_ACTIVIDADES PROPUESTAS_.
A) Copia fielmente del texto sobre el arte político todo lo que va desde "1. La extinción" hasta "ha hecho imposible.".
B) Responde a partir del texto sobre el arte político:
(i) ¿Cómo se titula la obra de Walter Benjamin citada?
(ii) ¿De qué cuatro cosas necesita hoy en día el arte?
(iii) Si existe un Arte Político, ¿qué se ha hecho imposible?
C) Traduce al inglés esta oración del texto sobre el arte político: "Si existe un Arte Político el arte como tal se ha hecho imposible."

_TEXTO DE LECTURA_.
“A nosotros entonces, como a cualquier otra generación anterior, se nos habrá dado una débil fuerza mesiánica a la que el pasado posee un derecho. Ese derecho no cabe despacharlo a un bajo precio. El materialista histórico lo sabe.” Walter benjamín, Sobre el concepto de historia.
1. La extinción del Arte Político
“El materialista histórico se acerca única y exclusivamente a un objeto histórico en cuanto se enfrenta a él como mónada. Y, en esta estructura, reconoce el signo de una detención mesiánica del acaecer, o, dicho, de otro modo, de una oportunidad revolucionaria en la lucha por el pasado oprimido.” Walter Benjamin, Sobre el concepto de historia
En la suposición de un Arte Político tendríamos que pensar un arte que podría también encarnar otras posiciones o suposiciones además de la política. Esto supondría constatar que el arte como tal ha dejado de ser para pasar a ser un receptáculo de ideas, de posicionamientos de la realidad. Si existe un Arte Político el arte como tal se ha hecho imposible.
Un arte necesitado de tal admonición remite a un momento anterior en que el arte debió ser un posible entre las diferentes configuraciones de la realidad. Hoy en día el arte necesita de un respaldo, de una ley, de una producción y de un contexto.
Si las fuerzas de la realidad se encarnan de tal manera para hablar de un Arte Político significa que quizá han madurado las condiciones para su aparición. En el sentido de una ciencia y un momento histórico que preparó su devenir.

_DATOS PROPORCIONADOS_.
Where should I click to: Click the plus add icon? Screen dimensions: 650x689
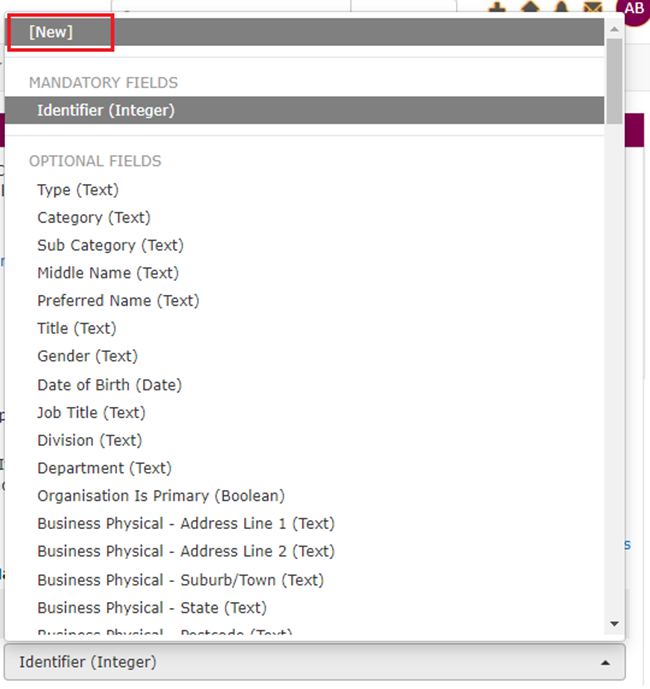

_SOLUCIONES_.
A)
1. La extinción del Arte Político
“El materialista histórico se acerca única y exclusivamente a un objeto histórico en cuanto se enfrenta a él como mónada. Y, en esta estructura, reconoce el signo de una detención mesiánica del acaecer, o, dicho, de otro modo, de una oportunidad revolucionaria en la lucha por el pasado oprimido.” Walter Benjamin, Sobre el concepto de historia
En la suposición de un Arte Político tendríamos que pensar un arte que podría también encarnar otras posiciones o suposiciones además de la política. Esto supondría constatar que el arte como tal ha dejado de ser para pasar a ser un receptáculo de ideas, de posicionamientos de la realidad. Si existe un Arte Político el arte como tal se ha hecho imposible.

B)
(i) Sobre el concepto de historia.
(ii) De un respaldo, de una ley, de una producción y de un contexto.
(iii) El arte como tal.

C) If a Political Art exists, art as such has become impossible.